> [Task data]

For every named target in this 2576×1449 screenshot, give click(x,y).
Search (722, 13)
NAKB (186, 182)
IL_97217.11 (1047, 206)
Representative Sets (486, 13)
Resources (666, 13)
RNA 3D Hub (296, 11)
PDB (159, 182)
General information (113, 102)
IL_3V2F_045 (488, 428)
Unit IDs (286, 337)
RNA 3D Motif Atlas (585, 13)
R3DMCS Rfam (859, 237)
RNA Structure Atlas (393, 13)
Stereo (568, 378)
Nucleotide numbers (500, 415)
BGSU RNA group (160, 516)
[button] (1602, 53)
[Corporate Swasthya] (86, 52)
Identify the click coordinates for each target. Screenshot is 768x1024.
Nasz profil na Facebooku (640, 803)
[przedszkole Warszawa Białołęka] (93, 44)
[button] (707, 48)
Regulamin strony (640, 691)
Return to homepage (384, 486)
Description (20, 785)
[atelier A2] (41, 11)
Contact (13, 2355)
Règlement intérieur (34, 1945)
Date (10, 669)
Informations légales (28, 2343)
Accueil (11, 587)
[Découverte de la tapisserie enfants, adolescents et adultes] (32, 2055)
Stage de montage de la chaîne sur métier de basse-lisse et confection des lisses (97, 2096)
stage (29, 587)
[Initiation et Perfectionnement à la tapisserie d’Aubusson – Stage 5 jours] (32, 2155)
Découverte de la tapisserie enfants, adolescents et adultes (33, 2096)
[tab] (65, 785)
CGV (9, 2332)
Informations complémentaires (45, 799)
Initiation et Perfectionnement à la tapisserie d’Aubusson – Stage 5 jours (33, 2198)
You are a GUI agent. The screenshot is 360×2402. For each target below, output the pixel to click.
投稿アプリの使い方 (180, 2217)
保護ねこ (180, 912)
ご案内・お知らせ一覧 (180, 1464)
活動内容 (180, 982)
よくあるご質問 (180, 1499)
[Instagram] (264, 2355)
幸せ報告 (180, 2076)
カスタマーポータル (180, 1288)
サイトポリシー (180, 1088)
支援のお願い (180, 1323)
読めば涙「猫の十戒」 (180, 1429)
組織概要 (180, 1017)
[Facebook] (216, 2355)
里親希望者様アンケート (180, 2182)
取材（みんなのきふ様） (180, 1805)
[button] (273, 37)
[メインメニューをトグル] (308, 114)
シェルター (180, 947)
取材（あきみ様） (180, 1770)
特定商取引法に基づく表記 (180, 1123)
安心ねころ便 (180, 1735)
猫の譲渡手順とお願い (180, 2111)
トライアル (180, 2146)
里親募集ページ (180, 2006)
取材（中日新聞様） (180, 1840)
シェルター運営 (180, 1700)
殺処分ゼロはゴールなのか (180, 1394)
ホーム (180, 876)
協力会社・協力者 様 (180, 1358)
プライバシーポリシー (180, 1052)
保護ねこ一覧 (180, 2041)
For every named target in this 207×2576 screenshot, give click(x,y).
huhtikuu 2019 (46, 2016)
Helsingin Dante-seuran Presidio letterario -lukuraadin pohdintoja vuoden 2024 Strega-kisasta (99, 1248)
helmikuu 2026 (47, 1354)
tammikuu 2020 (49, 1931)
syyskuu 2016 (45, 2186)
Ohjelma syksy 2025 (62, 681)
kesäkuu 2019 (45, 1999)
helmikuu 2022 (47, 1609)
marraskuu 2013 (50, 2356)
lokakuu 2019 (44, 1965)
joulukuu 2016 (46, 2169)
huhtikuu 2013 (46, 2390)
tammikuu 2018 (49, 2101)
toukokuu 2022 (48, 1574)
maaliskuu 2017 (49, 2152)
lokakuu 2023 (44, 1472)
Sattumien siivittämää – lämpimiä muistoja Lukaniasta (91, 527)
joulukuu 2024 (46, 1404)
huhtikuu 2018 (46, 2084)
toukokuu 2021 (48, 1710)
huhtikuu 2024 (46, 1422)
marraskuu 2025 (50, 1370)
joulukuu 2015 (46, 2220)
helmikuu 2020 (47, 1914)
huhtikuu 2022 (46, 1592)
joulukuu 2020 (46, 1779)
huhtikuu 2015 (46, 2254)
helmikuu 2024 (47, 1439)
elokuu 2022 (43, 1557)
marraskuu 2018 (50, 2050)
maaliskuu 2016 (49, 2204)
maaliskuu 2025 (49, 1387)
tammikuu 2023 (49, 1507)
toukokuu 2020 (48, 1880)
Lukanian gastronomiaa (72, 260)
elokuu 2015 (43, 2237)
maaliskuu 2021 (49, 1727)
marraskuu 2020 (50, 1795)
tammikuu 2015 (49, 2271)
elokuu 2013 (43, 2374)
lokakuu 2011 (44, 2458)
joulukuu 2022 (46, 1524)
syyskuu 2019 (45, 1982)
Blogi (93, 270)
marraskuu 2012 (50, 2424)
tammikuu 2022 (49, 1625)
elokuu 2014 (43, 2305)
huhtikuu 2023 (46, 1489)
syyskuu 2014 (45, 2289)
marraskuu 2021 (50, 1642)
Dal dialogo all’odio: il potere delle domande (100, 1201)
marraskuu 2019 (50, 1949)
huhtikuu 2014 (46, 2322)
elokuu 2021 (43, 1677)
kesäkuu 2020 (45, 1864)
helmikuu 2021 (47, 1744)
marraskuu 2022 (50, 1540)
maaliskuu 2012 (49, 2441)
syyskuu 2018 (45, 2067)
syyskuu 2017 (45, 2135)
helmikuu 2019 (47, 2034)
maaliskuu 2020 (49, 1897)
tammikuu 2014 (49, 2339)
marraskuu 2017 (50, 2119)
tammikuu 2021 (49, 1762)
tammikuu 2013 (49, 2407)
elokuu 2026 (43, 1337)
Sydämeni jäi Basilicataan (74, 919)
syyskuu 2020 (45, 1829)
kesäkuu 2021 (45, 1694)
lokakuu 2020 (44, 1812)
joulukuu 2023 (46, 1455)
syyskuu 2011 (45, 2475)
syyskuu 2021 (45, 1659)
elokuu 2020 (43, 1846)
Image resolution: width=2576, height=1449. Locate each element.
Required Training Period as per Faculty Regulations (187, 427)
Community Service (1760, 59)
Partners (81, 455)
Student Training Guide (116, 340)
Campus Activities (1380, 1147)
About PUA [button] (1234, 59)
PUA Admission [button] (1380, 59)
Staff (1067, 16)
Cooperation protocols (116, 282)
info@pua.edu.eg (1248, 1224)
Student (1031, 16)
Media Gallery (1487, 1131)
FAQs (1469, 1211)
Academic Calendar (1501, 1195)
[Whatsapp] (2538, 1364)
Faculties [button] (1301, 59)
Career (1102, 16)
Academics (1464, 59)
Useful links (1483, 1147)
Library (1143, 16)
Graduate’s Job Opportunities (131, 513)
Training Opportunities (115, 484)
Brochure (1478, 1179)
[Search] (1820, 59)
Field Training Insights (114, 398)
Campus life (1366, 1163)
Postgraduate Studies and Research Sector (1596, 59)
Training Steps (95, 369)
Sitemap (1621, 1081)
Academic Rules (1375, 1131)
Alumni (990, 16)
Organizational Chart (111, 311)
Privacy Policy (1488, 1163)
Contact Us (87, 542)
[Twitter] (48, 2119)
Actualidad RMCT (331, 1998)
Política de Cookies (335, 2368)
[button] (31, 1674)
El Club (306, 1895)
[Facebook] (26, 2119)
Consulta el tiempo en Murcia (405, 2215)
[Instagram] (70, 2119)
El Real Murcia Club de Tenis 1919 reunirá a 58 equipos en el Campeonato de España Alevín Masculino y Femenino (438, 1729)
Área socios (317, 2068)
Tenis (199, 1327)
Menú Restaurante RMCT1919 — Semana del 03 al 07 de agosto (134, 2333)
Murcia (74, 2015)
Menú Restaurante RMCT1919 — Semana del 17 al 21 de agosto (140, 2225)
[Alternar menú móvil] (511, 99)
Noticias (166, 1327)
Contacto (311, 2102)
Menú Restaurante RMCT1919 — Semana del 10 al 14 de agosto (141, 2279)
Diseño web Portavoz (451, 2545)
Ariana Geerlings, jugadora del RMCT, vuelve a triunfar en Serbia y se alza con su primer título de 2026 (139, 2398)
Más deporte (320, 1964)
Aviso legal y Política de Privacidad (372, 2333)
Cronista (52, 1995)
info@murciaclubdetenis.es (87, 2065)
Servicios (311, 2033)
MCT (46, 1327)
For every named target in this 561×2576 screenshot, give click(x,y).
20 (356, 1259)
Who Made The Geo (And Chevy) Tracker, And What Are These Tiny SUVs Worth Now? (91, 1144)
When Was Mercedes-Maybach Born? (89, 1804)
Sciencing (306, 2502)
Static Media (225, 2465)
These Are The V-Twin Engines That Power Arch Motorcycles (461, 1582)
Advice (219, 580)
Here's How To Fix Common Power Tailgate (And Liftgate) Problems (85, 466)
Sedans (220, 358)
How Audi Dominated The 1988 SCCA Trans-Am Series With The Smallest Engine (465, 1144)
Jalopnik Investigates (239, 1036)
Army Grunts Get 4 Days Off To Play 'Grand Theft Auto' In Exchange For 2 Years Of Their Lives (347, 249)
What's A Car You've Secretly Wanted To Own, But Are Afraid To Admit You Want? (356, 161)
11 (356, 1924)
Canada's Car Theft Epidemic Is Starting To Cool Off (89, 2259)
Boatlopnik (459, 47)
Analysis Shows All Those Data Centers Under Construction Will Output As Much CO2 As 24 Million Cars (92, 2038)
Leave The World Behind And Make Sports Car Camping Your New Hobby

> [Description of the task]
Everything above from the line containing "Description (20, 785)" through the line containing "[tab] (65, 785)" must be copied exactly. Nothing outside that range belongs in the answer.

> [Exercise solution]
Description (20, 785)
[atelier A2] (41, 11)
Contact (13, 2355)
Règlement intérieur (34, 1945)
Date (10, 669)
Informations légales (28, 2343)
Accueil (11, 587)
[Découverte de la tapisserie enfants, adolescents et adultes] (32, 2055)
Stage de montage de la chaîne sur métier de basse-lisse et confection des lisses (97, 2096)
stage (29, 587)
[Initiation et Perfectionnement à la tapisserie d’Aubusson – Stage 5 jours] (32, 2155)
Découverte de la tapisserie enfants, adolescents et adultes (33, 2096)
[tab] (65, 785)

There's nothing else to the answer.